Campé en entrepreneur de talent désormais dédié à l’investissement dans le numérique, Geoffroy Roux de Bézieux incarne l’aile libérale du patronat. Il a bénéficié du ralliement de plusieurs candidats ouverts à la nouvelle économie. Le dernier en date est celui de la seule femme en lice (et arrivée sur le tard dans la course), Dominique Carlac’h. Elle a officiellement renoncé vendredi au profit de Roux.
Précédemment, le même Roux avait bénéficié des ralliements de l’éphémère ticket Simon-Charpin, lui aussi classé dans l’aile des libéraux. Cette décision a ouvert la voie à un ancrage de Roux de Bézieux loin du capitalisme à la papa qu’incarne Alexandre Saubot. Reste à voir si cet éloignement sera gagnant.
Le danger pour Roux est en effet d’apparaître aujourd’hui comme le candidat des « premiers de cordée », peu enclins à faire du social et plutôt partisans de ruptures ou de disruptions économiques fortes. Cette image est d’autant plus dangereuse que le trio Patrick Martin, Le Saché et Brajeux, plutôt proche de l’aile libérale, continue d’affaiblir Roux.
En attendant, les soutiens dont Roux de Bézieux peut se réclamer apparaissent plutôt issus de choix individuels. Sa candidature peine à rallier sur son nom les grandes fédérations dont il aura besoin pour être élu. Là aussi, le danger guette, car Roux risque fort d’apparaître, dans la dernière ligne droite, comme celui qui a mené une campagne personnelle, très individuelle, mais qui échoue à construire une ligne collective et fédératrice.
Percée décisive de Saubot?
Le vote du Conseil Exécutif du 11 juin constituera un premier indicateur sur l’état des forces en présence. D’ici là, Alexandre Saubot peut arriver à ce premier vote (purement indicatif) avec une certaine décontraction. Il vient en effet d’engranger plusieurs soutiens de poids.
Personne n’a été véritablement surpris par le soutien dont l’UIMM l’a affublé. Saubot ayant assumé la présidence de l’Union pendant plusieurs années, ce retour de bons procédés était bien le minimum auquel on s’attendait. En revanche, la fédération des travaux publics s’est aussi rapidement déclaré en sa faveur.
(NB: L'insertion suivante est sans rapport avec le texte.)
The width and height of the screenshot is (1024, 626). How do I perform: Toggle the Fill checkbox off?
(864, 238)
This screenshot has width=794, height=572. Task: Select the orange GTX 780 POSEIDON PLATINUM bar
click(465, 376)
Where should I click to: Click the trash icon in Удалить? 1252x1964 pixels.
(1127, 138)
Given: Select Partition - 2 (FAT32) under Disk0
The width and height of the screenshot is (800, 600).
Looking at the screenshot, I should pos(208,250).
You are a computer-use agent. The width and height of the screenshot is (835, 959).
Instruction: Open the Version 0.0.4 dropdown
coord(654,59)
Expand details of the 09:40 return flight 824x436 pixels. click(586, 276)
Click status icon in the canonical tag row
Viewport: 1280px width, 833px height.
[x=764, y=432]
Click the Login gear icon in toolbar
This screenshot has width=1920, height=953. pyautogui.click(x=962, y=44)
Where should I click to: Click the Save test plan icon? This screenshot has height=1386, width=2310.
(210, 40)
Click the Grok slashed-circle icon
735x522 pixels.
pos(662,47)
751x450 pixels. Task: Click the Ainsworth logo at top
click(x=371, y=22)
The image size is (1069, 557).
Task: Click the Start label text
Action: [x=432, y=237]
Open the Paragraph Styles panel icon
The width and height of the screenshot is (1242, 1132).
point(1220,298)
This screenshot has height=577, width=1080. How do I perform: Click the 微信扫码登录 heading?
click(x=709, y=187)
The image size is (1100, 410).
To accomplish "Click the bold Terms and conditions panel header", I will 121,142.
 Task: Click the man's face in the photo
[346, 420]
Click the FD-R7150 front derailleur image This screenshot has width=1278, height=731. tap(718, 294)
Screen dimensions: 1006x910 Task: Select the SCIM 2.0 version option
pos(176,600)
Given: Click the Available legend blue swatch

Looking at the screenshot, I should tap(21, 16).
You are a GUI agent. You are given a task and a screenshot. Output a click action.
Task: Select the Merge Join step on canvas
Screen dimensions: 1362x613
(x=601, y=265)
Les mauvaises langues ont rapidement affirmé que ce soutien engageait le président de la fédération mais pas ses adhérents, il n’en reste pas moins que…
La moisson de Saubot a continué ces derniers jours. Non seulement la Fédération Bancaire (FBF) lui apporte son soutien, mais la Fédération de l’Intérim a grossi les rangs favorables à ce démocrate chrétien un peu rigide.
Pour Roux de Bézieux, il faudrait que les ralliements à Saubot s’arrêtent là pour lui préserver une chance raisonnable d’être élu.
Passage compliqué pour les assureurs
Du coup, le soutien accordé par l’assurance à la candidature de Roux apparaît à contretemps et à contre-courant. Dans l’attente du positionnement du SYNTEC (branche du conseil et de l’informatique) en faveur de Roux, la Fédération de l’Assurance est désormais la seule grande fédération à orienter son vote de cette façon. Cette figure isolée paraît pour le moins compliquée à gérer pour une branche dont le chiffre d’affaires repose largement sur la vente de produits aux autres branches.
Dans l’hypothèse d’une victoire finale de Saubot, ce choix risque de coûter très cher. D’autant plus cher que les banquiers auront vu juste en se ralliant au vainqueur, cornérisant un peu plus les assureurs.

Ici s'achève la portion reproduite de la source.